• **Exercise requirements**
The data below holds a line containing "Lieferbedingungen (112, 1352)" and a line containing "Nejlepší knihy [link] (819, 73)"; please quote exactly those two lines and every line between them, and nothing else.

• **Input material**

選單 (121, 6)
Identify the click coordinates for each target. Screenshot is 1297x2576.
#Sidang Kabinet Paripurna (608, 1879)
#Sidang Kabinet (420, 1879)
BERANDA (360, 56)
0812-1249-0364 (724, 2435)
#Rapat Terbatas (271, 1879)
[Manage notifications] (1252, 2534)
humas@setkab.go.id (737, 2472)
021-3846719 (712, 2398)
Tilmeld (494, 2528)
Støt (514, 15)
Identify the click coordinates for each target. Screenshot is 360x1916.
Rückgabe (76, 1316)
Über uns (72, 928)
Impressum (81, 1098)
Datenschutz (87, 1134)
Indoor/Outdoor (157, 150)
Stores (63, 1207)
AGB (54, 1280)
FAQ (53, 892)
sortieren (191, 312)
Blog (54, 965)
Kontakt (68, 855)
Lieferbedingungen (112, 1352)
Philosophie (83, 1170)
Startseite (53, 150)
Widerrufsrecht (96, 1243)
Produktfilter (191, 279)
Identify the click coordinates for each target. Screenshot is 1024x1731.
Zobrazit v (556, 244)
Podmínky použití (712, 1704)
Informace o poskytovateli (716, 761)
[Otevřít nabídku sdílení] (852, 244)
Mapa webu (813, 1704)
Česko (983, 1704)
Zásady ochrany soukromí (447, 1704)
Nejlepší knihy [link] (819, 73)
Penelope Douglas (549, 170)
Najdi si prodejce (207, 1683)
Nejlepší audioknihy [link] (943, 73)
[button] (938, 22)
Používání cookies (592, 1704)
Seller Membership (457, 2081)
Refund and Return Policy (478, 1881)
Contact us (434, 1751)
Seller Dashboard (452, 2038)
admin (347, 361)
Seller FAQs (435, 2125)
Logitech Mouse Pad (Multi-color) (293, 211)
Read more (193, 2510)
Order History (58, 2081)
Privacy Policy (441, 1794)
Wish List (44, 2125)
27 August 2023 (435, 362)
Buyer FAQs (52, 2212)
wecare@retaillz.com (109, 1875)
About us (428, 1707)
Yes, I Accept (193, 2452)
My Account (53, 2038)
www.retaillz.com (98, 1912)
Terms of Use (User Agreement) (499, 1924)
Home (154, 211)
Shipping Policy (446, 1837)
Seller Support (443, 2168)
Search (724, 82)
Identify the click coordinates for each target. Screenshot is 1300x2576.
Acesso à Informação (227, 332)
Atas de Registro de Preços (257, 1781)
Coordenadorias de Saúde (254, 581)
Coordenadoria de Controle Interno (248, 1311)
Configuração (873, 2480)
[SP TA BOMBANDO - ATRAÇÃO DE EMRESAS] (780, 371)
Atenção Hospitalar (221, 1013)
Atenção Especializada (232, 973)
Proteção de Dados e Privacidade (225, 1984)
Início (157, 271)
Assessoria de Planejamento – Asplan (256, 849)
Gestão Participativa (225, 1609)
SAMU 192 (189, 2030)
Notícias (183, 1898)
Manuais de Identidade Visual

• **Finished exercise**
Lieferbedingungen (112, 1352)
Philosophie (83, 1170)
Startseite (53, 150)
Widerrufsrecht (96, 1243)
Produktfilter (191, 279)
Identify the click coordinates for each target. Screenshot is 1024x1731.
Zobrazit v (556, 244)
Podmínky použití (712, 1704)
Informace o poskytovateli (716, 761)
[Otevřít nabídku sdílení] (852, 244)
Mapa webu (813, 1704)
Česko (983, 1704)
Zásady ochrany soukromí (447, 1704)
Nejlepší knihy [link] (819, 73)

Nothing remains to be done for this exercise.